5 *good* moves by 5 top CEOs

Driving purpose via positive societal impact *and* profit in business is hard. It requires support and authentic championship from good CEOs like these.  I’ve been fortunate to work for and learn from these five leaders over the past 20+ years. Many of their contributions to their teams, impact agendas and the broader world are worth copying.😀

Here are 5 *good* moves that 5 of my CEOs (Marc Benioff, Jeff Weiner, Aaron Levie, Rich Barton and Peter McKay) made during my time on their teams.

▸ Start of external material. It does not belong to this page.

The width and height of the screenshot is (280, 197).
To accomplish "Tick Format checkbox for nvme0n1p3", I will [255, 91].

I hope they inspire you and your exec's to invest more in your societal+business impact/ESG agenda.

1. Marc Benioff (Salesforce) starting in 2001

Advocacy: Being a visible and fierce advocate [read activist 😂] for Salesforce values-aligned cause areas impacting society and their ecosystem [read ohana].

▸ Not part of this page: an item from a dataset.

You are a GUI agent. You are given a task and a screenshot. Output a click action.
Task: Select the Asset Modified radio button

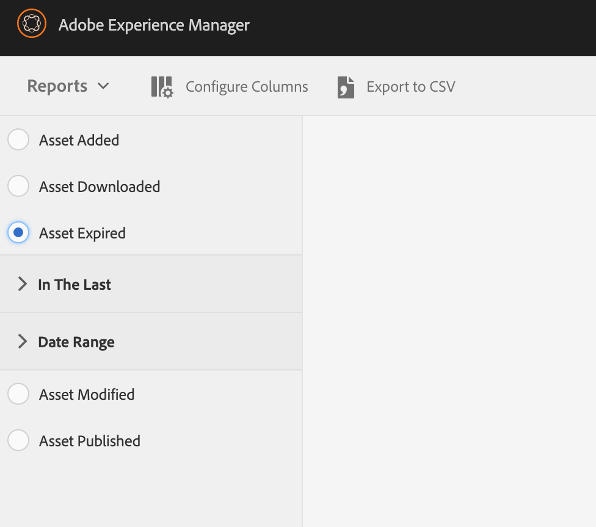pos(18,394)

New Scalable Models: Helping grow the Salesforce Foundation and a fresh new packaging for corporate social impact [1/1/1 model] in the earliest days of the company.

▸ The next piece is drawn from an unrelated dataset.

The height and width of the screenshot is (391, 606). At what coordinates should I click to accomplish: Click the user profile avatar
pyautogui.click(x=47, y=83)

Impact Integration: Adding Salesforce Foundation/.org into all aspects of company from the beginning. Societal impact has always been included in: The V2MOM (annual planning framework); Company values (Trust, Customer Success, Innovation, Equality, and now... Sustainability!); Company goals (grow massively always 😂); Budgets for societal impact across the company (not just in their societal impact-focused departments); Core tech offerings (Donated/discounted Enterprise Edition to nonprofits and reinvested profit from this effort to make salesforce.org more sustainable and started building impact-specific tools); Employee journey (every employee volunteers on their first day); Employee recognition structures (awards for impact); Ecosystem events as forces for good (especially Dreamforce), etc.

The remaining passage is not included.